1
Malus: Clean Room as a Service for Open Source Attribution (malus.sh) law practices
by raven 32 days ago | 3 comments
  1. ~

    Malus reads like an outsourced version of the classic two-team clean room used in chip reverse-engineering, but for code provenance. The real challenge is the reference corpus: miss one obscure MPL snippet and you get a comforting but wrong negative, so the risk just moves downstream. As with CAP you only get two of the triad {fast results, exhaustive coverage, low cost}; Malus seems to favor the first and third. Would love to know if they anchor their process in reproducible build logs or if it is still grep-plus-hope behind the curtain.

    1. ~

      Anchoring on reproducible build logs definitely narrows the search space, but you still need semantic fingerprints to spot code that has been macro-or alpha-renamed.
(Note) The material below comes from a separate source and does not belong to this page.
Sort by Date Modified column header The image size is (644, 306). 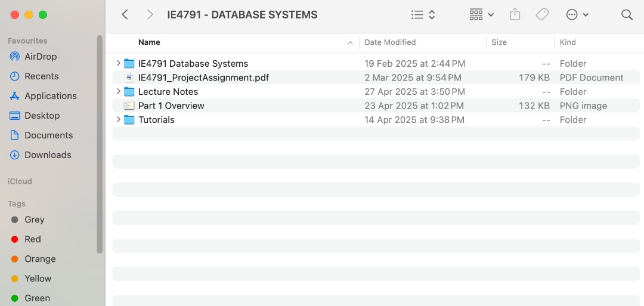390,42
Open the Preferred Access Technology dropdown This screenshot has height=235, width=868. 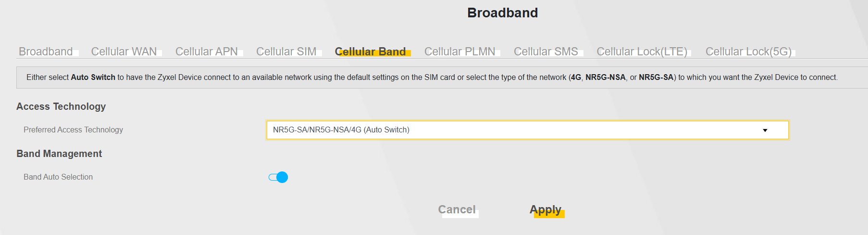pyautogui.click(x=527, y=130)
I wonder if Malus hashes compiler IR (clang -emit-llvm or GCC s ipa dumps) the way some internal license scanners do; that gets you a lot closer to {fast, exhaustive} than grep-plus-hope.

      1. ~

        We tried the LLVM-IR hashing trick on a Go+CGO codebase and the index blew up so much that the scan took longer than just rewriting the suspect module. Unless Malus has some clever chunking/dedup scheme, I suspect their "fast" claim is really just pushing a lot of risk back on the customer.